The Seminar is from 12:00 Noon to 4:00 PM and will cost $40.

Contact info:
Location: Alma Training Hall
Call 989-560-8004 for Details
or contact Brian VanCise via e-mail at brian@instinctiveresponsetraining.com

I plan on teaching various Modern Arnis teaching techniques, for the stick and dagger, possible double stick, and single stick as time and requests allow.

You can check out Mr. VanCise's web site www.instinctiveresponsetraining.com for other events hosted by Mr. VanCise in Alma Michigan.

Thank you

Master Rich Parsons
Filipino Martial Arts Club


----------



## Cebu West (Dec 28, 2004)

Teaching the teachers. Now that's a great idea. There should be more events like this available for school owners and group leaders to stay up on their techniques. 

Knowing Rich, this will be a good time as well as a learning experience. 
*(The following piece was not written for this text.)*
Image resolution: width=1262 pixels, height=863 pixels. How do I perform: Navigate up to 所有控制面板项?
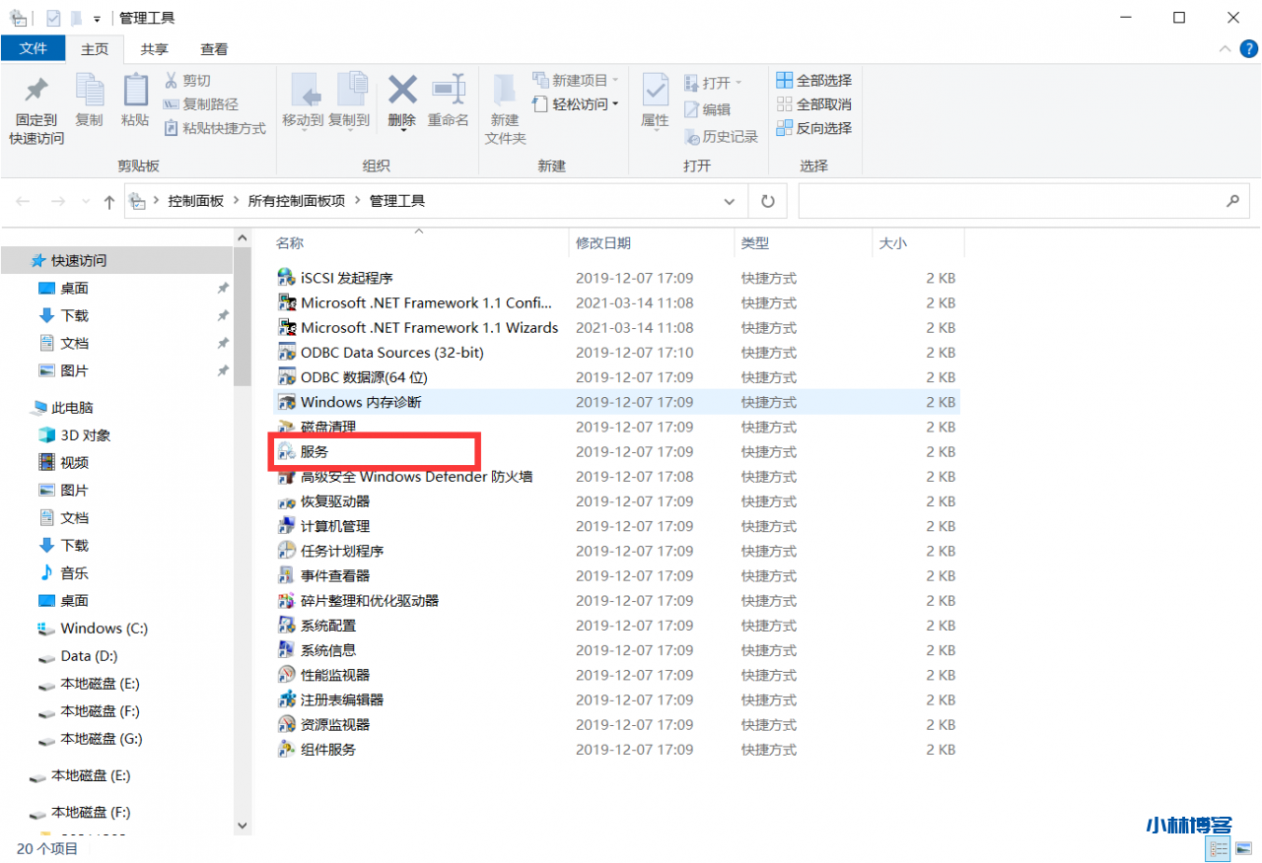297,200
If it's in your area, this is one you shouldn't miss. Wish I were closer.

Have a great seminar
SAL


----------



## Brian R. VanCise (Dec 29, 2004)

This is going to be a great seminar!!! We are really excited on having
Master Rich Parsons up for some Modern Arnis Stick and Blade work!
If you are interested in attending, please e-mail me at :
www.instinctiveresponsetraining.com ! If I do not respond quickly please 
understand that I am going to be out of the country training in India for a
little while! I will respond as soon as I get back! Once again this will be a 
*great* opportunity to train with one of the best so if you are interested 
we would love to have you up for some serious training!

Brian R. VanCise


----------



## Guro Harold (Dec 29, 2004)

I have not met Rich personally, however, his credentials are solid:

http://www.martialtalk.com/modteam/

"Modern Arnis - 18 yrs - Four Ranks of Black - Lakan Tatlo

Balintawak - 6 yrs - Rank- Student"

This would be a great opportunity to be introduced or learn more about Modern Arnis!!!

Palusut


----------



## Seigi (Jan 2, 2005)

Rich is a great guy & KNOWS what he's talking about when it comes to FMA.
I have had the honor of training in one of his seminars & recommend any & everyone to attend, Good-Luck!!!

Peace :whip:


----------



## f.m.a.c.student (Jan 26, 2005)

I plan on attending rich I am clearing my calender


----------



## f.m.a.c.student (Jan 26, 2005)

Brian I have been training with Master parsons for 13 years now and I am wondering what style do you teach? and how many are in your class one more question how many are you expecting on showing if you have any Idea.



MIke


----------